In recent years, there has been a shift in US markets to a population-based perspective when assessing the costs and benefits of a healthcare intervention. Cost–benefit analysis results can be variable when looking at the perspective of a health system or accountable care organization. In the current model structure, population characterizes may heavily impact cost savings—and greater savings may be seen in PMT subscribers who have higher rates of healthcare utilization.

A related question is whether these results could be generally applicable to countries outside of the US, where health systems typically adopt a population-based (i.e., “societal”) perspective on economic evaluation. Such systems typically consider factors such as informal care (for example, the costs incurred by family members in caring for the individual, including a proxy of caregiver’s hourly wage), which in this framework we have left out. Were informal care to be considered, it is likely that the cost savings associated with PMT would be higher than reported here.
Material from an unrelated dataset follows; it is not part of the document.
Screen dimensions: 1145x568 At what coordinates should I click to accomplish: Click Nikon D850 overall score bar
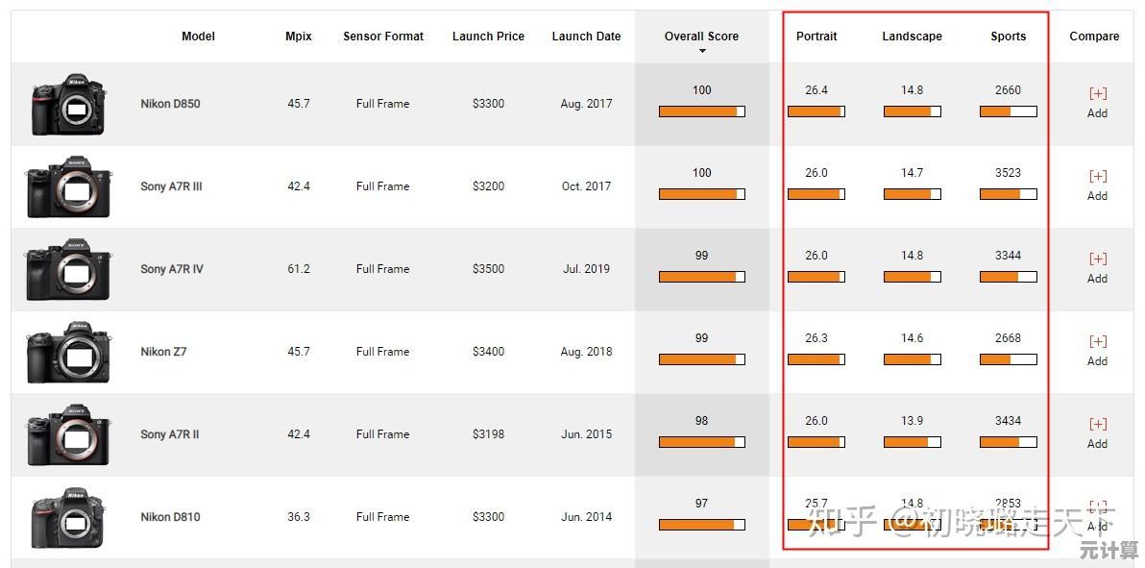(x=701, y=111)
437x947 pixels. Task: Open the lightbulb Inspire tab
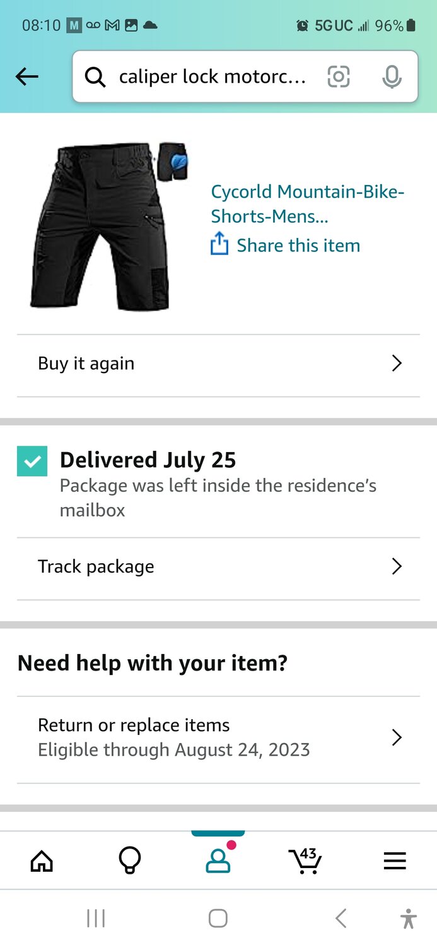pyautogui.click(x=130, y=861)

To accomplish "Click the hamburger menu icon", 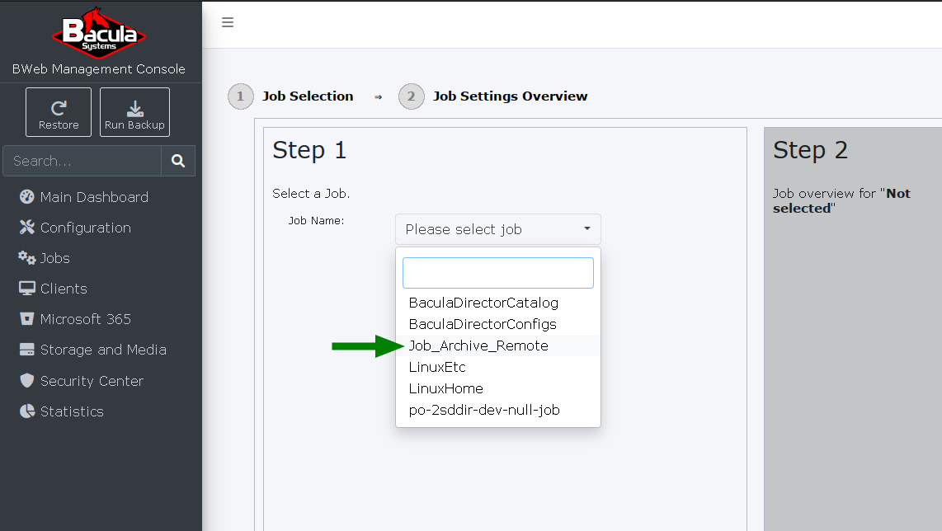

It is also possible that other societal factors could be considered, such as the indirect benefits associated with lower rates of depression among the elderly.

Conclusions

We employed a simple cost–benefit simulation model to estimate the likely cost impact of individuals enrolling in PMT services. The expected cost calculations clearly demonstrate the value of PMT and show the potential value to payers and integrated delivering systems in offering to PMT to individuals who are likely to benefit the most from the services.